Светлана ужаснулась:
– Нет! Как ты могла…
– Племянница?
– Давай-ка прекратим этот разговор.
– Значит, она. – Свободным движением бывшей балерины Роза откинулась в кресле, слегка опустила веки, словно вглядывалась во что-то внутри себя.
Стряхнув с руки пролившийся коньяк, Светлана заторопилась:
– Ты какой-то бред несешь, мне даже слушать страшно. Женька – наша с сестрой радость, заинька наша.
– В смысле, глаза косые?
– Не болтай! Неужели ты ее ни разу не видела? Она у нас красавица, умница…
– Мужика у тебя уводит?
– У меня нет мужика…
Роза рывком выпрямила спину:
– Я поняла.
– Ничего ты не поняла! Что ты могла понять?
– Закуси конфеткой, мы с тобой обе уже пьянущие… Еще немного и в постель полезем.
– О! Это не по моей части. – Светлана с облегчением засмеялась: от самого страшного разговор уже ушел.
Роза усмехнулась:
– Откуда ты знаешь, если не пробовала?
– Дай-ка и вправду конфетку… Пора мне домой топать, они уже, наверное, с ума сходят.

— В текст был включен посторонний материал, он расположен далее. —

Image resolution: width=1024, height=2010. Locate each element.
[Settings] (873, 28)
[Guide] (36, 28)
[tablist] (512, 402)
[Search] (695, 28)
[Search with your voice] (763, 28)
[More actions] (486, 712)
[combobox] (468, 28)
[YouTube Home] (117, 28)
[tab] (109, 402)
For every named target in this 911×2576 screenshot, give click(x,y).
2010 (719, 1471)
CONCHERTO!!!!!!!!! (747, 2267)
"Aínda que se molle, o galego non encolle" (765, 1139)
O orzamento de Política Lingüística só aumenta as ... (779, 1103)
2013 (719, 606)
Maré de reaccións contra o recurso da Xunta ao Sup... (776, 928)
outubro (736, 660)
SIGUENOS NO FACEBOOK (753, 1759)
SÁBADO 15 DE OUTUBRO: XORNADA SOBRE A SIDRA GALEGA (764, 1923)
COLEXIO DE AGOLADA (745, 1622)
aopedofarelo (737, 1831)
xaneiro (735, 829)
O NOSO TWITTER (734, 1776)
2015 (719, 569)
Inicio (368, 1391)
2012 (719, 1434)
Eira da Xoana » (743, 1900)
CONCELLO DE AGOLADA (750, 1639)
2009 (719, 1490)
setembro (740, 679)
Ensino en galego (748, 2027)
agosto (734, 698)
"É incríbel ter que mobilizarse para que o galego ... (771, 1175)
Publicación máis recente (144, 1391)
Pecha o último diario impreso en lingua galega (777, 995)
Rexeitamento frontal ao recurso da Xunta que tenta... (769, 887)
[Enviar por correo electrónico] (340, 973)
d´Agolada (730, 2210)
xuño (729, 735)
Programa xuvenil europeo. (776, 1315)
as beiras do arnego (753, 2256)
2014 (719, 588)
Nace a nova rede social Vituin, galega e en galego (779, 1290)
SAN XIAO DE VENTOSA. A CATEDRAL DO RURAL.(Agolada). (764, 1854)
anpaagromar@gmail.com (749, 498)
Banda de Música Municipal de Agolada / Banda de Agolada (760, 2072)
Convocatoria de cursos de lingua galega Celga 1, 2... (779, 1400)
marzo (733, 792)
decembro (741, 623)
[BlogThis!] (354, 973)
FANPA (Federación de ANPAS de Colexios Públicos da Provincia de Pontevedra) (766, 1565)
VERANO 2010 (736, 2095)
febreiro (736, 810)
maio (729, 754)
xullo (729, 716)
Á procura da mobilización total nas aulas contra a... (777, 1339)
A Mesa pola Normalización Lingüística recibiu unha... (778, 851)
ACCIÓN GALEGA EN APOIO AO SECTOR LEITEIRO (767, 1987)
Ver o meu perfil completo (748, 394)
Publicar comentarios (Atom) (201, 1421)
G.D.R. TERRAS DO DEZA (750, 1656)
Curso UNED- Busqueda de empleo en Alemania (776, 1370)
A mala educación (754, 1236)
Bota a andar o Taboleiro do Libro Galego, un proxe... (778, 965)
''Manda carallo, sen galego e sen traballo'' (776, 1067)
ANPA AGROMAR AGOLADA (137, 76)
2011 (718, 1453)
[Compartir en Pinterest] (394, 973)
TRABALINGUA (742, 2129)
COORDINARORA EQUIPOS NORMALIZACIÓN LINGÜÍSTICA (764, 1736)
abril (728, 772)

– Если заметили… Может, им там и без тебя неплохо!
– Надеюсь, заметили.
Осторожно пробираясь вдоль дома, она несла эту надежду, как воду в пригоршне, опасаясь расплескать. Но еще больше боясь того, что донесешь, а окажется, никто и не хочет пить. Что может быть страшнее ненужности?
Дом встретил ее тишиной, и Светлана взмолилась, подтаскивая непослушные ноги: «Только бы Катёнка спала, только бы оказалась тут…» Она не задавалась вопросом, куда могла бы исчезнуть девочка, пока ее названая мать напивалась с чужим человеком, но ощущение непростительной вины стекало тяжестью, накапливаясь в ступнях, которые уже немели и отказывались повиноваться. Как подняться на второй этаж?
Можно было крикнуть снизу, как обычно делала Рената, возвращаясь, и немедленно кто-нибудь, чаще всего Светлана, откликался, спешил навстречу. Но услышанные от Розы слова – «Может, им там и без тебя неплохо!» – цепко держали этот приветственный крик. Ей хотелось подкрасться неслышно, заглянуть, оставаясь незамеченной, и (большего счастья и вообразить нельзя!) увидеть Катюшкину мордочку всю в слезинках тоски по ней, Светлане…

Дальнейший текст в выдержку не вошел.